In the United States, the largest provider of free money for students is the federal government itself. Every year, college students receive billions in grants and low cost loans, and it is that time to apply again.
To be considered for this free source of education funding, prospective students need to complete a Free Application for Federal Student Aid (or FAFSA).
Once you’re at the government’s FAFSA website, the first step is to apply for a PIN. This PIN will serve as your identification and access code, so be sure to keep a good record of it in a safe and secure place. Depending on how busy the servers are, this can take a while, so don’t leave it to the last minute to get started!

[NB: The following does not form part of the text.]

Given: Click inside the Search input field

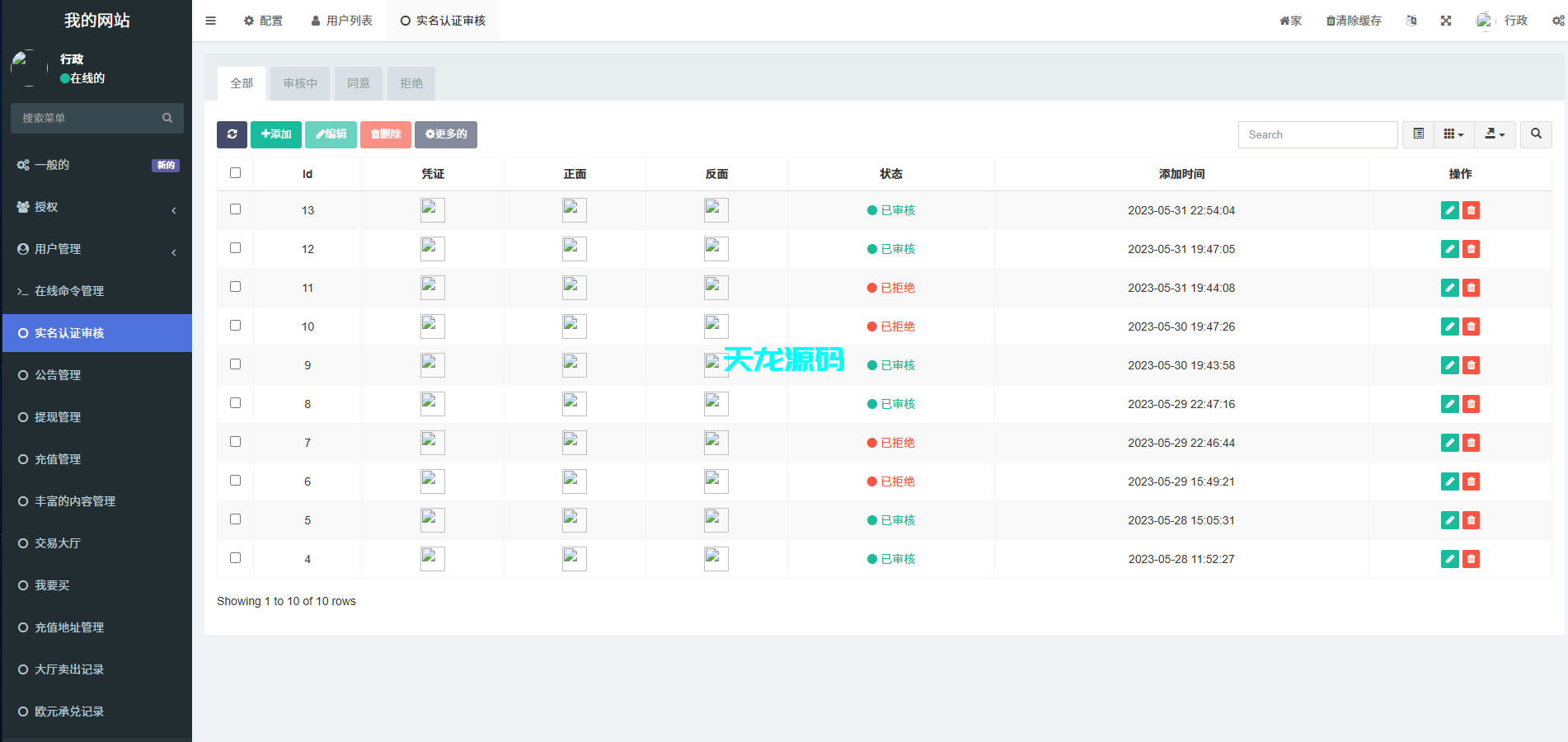Looking at the screenshot, I should pos(1317,134).
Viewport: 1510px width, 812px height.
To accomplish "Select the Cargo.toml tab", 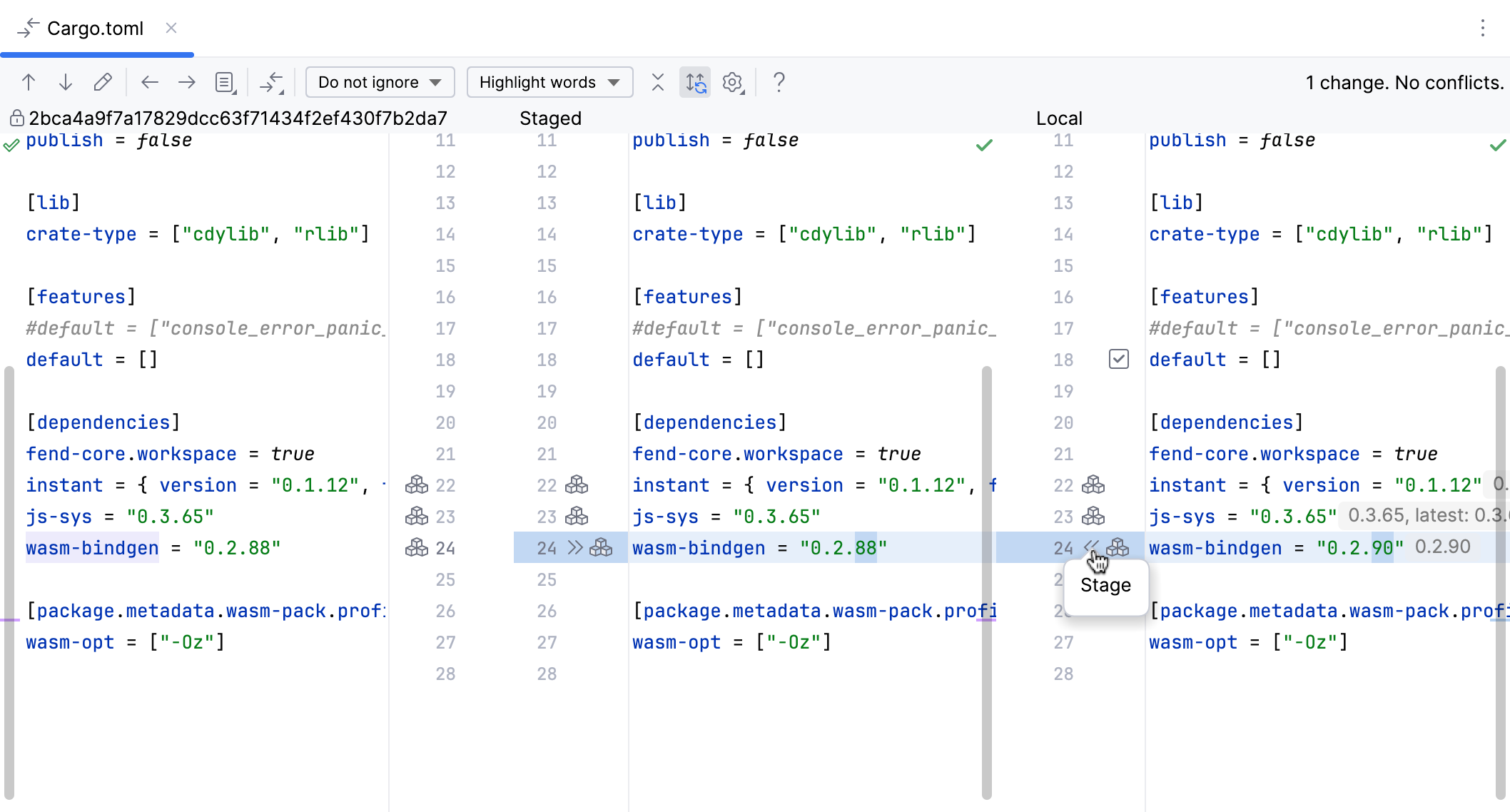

Once you’ve received your PIN, the next step will be to gather up some records and research your family’s income for the prior year. For most students under the age of 24, financial need is still based on the parents’ earning levels, so you’ll either need their completed tax forms or at least a record of how much they made. Older and married students might not need to include information from their parents.
After all of the financial information has been added to the FAFSA, you’ll receive a Student Aid Report or SAR. This SAR is used by colleges and scholarship programs across the country, as a quick reference to the student’s unment financial need.
The next important step is to get the FAFSA results and SAR to the college you intend to enroll in. While the absolute deadlines vary state by state and college by college, the best bet is to make sure you turn in all of the reports as soon as possible. Many schools disburse funds based on how early the application is completed, so if you don’t hurry there might just not be any money left over.
While the FAFSA may seem intimidating, it really is easier than ever to complete. So be sure to avoid those expensive services that claim to make things simpler for you – you can’t guarantee the quality of their work and there is absolutely no reason to spend money to receive free funding from the federal government.
Once you’ve got your SAR turned in to your college of choice, just sit back and relax! Or even better, start looking for other scholarships and grants that you can apply for!